Ante situaciones complejas que involucran a jóvenes, especialistas y la comunidad reflexionan sobre la importancia del ejemplo y el acompañamiento adulto en la formación.
Eventos recientes que han tenido como protagonistas a adolescentes invitan a una reflexión social sobre la crianza y el entorno que se les ofrece. La pregunta sobre qué les sucede a niños y jóvenes lleva, en primera instancia, a observar el comportamiento del mundo adulto que los rodea.
Los adultos, desde diversos roles -familiares, educadores, profesionales, vecinos- son figuras de referencia. Los niños y adolescentes observan e interpretan las acciones, palabras y actitudes de los mayores para formarse una idea del mundo y tomar sus propias decisiones.
Expertos señalan la relevancia de analizar diversos aspectos de la conducta adulta: la comunicación (tanto digital como presencial), el autocuidado, el respeto por las normas, la coherencia entre lo que se dice y se hace, y la calidad de las relaciones interpersonales. Todo ello constituye un marco de referencia para los más jóvenes.
Se destaca la importancia de la presencia, la escucha activa y la verdad en el trato.
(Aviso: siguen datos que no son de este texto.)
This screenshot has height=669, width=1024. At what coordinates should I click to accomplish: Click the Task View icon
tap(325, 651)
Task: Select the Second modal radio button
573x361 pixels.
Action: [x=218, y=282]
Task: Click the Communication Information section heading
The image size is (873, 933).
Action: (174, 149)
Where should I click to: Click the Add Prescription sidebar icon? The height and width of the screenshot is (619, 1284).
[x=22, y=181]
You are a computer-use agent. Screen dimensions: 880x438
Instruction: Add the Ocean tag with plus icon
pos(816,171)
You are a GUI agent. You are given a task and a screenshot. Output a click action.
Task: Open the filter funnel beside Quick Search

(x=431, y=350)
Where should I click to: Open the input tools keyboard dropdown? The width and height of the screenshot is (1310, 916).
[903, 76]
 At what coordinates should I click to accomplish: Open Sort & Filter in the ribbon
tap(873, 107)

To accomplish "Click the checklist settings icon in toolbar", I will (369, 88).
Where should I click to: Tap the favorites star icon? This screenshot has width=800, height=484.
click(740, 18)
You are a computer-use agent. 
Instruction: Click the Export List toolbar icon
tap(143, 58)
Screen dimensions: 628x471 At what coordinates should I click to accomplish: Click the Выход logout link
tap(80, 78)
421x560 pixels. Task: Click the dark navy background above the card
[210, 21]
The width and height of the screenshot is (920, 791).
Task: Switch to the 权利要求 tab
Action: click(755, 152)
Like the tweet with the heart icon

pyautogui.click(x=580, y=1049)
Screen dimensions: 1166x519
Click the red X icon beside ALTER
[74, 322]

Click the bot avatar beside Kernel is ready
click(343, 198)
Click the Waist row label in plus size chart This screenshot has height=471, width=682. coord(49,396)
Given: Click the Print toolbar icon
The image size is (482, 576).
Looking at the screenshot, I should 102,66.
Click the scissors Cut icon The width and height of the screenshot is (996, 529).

En un contexto social a menudo percibido como incierto, los adultos pueden ofrecer un espacio de contención y orientación. La responsabilidad de asistir, contener y guiar a las nuevas generaciones recae en la sociedad en su conjunto.
La reflexión final apunta a la disponibilidad emocional y la congruencia de los adultos, elementos clave para construir un presente y un futuro más sólidos para los niños y adolescentes.